Thanks for your response Dave but I think you may have missed my point.
The subject title of the discussion originally was “Capitalisation of bird
common names” as created by Steve (insert family name here) and then became
“Capitals and common names” as per Graeme Chapman. Thus the discussion is about
capitalisation of “common names” and the very good reasons for doing that but
the discussion is not about the choice of the name itself. As often happens in
this oft resurrected discussion, the term “English names” came into the
conversation as a replacement for “common names”.
Thus my point was to question the correctness of referring, in this context, to
common names as “English names” even by members of a society/country which has
English as its first or national language.
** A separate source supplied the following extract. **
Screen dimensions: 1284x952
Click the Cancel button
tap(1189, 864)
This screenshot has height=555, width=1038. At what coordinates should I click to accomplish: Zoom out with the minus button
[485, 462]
I was asking for a better or more appropriate label than “English name” (which
I happen to think is totally inappropriate as it appears to have somewhat
racial overtones). I am quite happy to use “common names” as that may be
appropriate, even if sounding a little demeaning, but I wonder if there may be
a better term. Since writing my original comment I have been prompted to
consider “vernacular names” as a possible better choice.
A discussion on the correctness or otherwise of capitalisation of the “common
names” used by birdwatchers should, in my mind at least, be an international
one and therefore it is inappropriate to refer to “English names” or, indeed
German, French, Swahili or any other national language names.
Naturally, bird common names in different languages use different words and may
have different meanings. What those words should be is not part of the
discussion; it is whether those words which should or should not be capitalised
that is the discussion.
Bob Inglis
From: Dave Torr
Sent: Sunday, April 14, 2013 12:25 PM
To: Robert Inglis
Cc: Birding-Aus
Subject: Capitals and common names
I think most languages have their own names for at least the local birds - so
English name is perfectly accurate in Aus (and UK, USA etc) whereas the common
name for House Sparrow in French is "Moineau domestique" (see
http://ibc.lynxeds.com/species/house-sparrow-passer-domesticus). Interesting
that the "domestique" (=House) is not capitalised....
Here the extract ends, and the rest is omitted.